I remember the Fredrix painting panels of the 70’s – 90’s. They were pretty awful. Typically the lowest quality cotton duct glued to a really flimsy piece of cardboard. Besides the surface being like painting on cheap plastic, they were very susceptible to moisture and temperature variations. I made a decision early in my art, I didn’t wan t to work on these surfaces.
I learned to stretch my own canvas while in high school and while the early ones literally fell apart, with time I learned how to put together a really solid stretched surface to work on. I developed a liking for painting on the better high end linens and eventually considering most cotton duct student grade.
Right around the time I was mastering stretching canvas for my paintings. George O’Hanlon of Natural Pigments was touring the US with his “Painting and Best Practices” seminars. He was telling everyone that would listen, “At some point, ALL stretched canvas will fail.” He wasn’t wrong, it was a pretty simple concept. It was just against everything we were taught. The great masters worked on stretched canvas right? (Yes they will all fail, and many have already been remounted)

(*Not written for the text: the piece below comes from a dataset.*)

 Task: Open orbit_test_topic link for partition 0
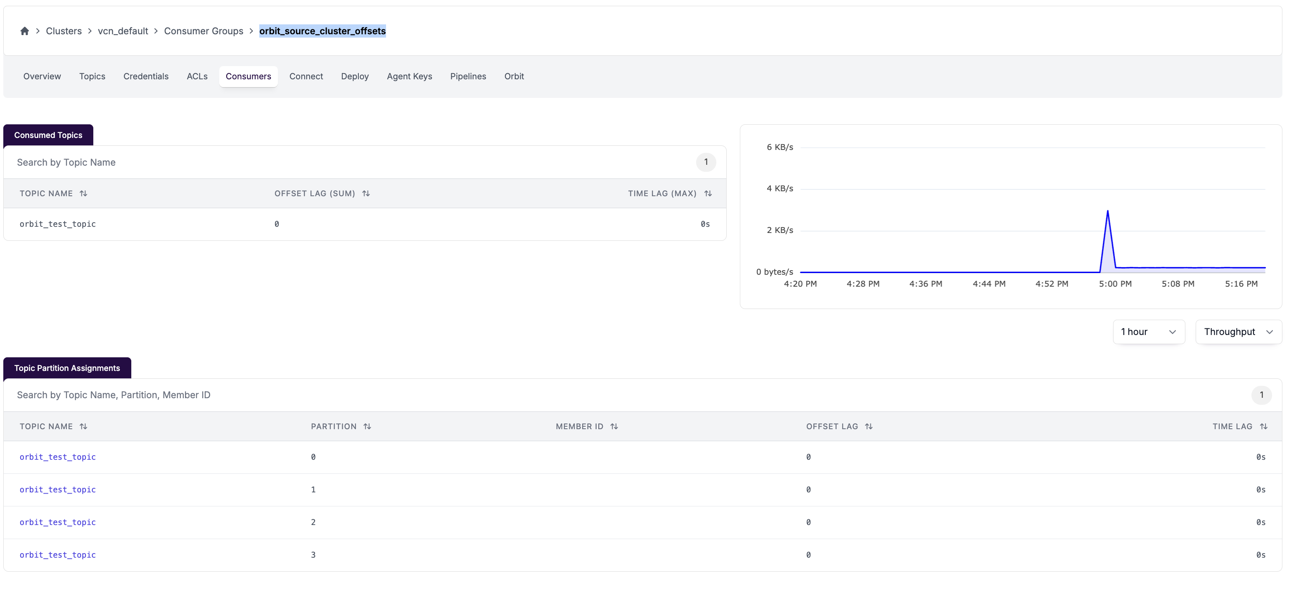[x=58, y=457]
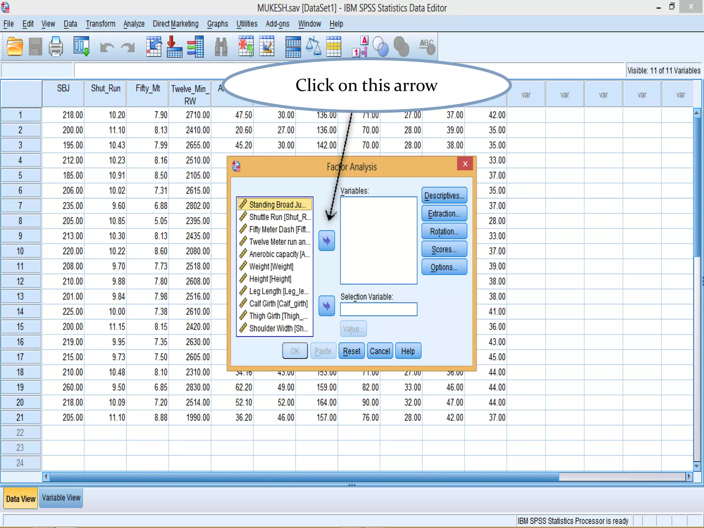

Painting panels had already been getting better for some time and many artists had already made the switch. Having thrown most of my large stretched canvases out due to an inability to move or store them long term, the decision to switch to panels after returning to painting 10 years later was a easy one.
Today you can get some really great panels with amazing painting surfaces. They are some of the best surfaces I have ever painted on and are far better for long term conservation & storage. There is clay board, gesso board (acrylic primed), oil primed. You can get high end Belgian Linen mounted on a board. They have boards made from Masonite, fiberboard, aluminum, and even copper. Aluminum and copper backings being completely unaffected by humidity or heat. It’s not just oil & acrylic surfaces, you can even get fancy watercolor paper mounted on board. I’m even exploring options for mounting the expensive linens I bought years ago for stretching on boards instead.
Its a change that’s a little hard to swallow having invested so much into stretched canvas, but it is a good change.
Raymar panels are my favorites. By my experience their quality is hard to beat. Ampersand also makes some pretty good painting panels.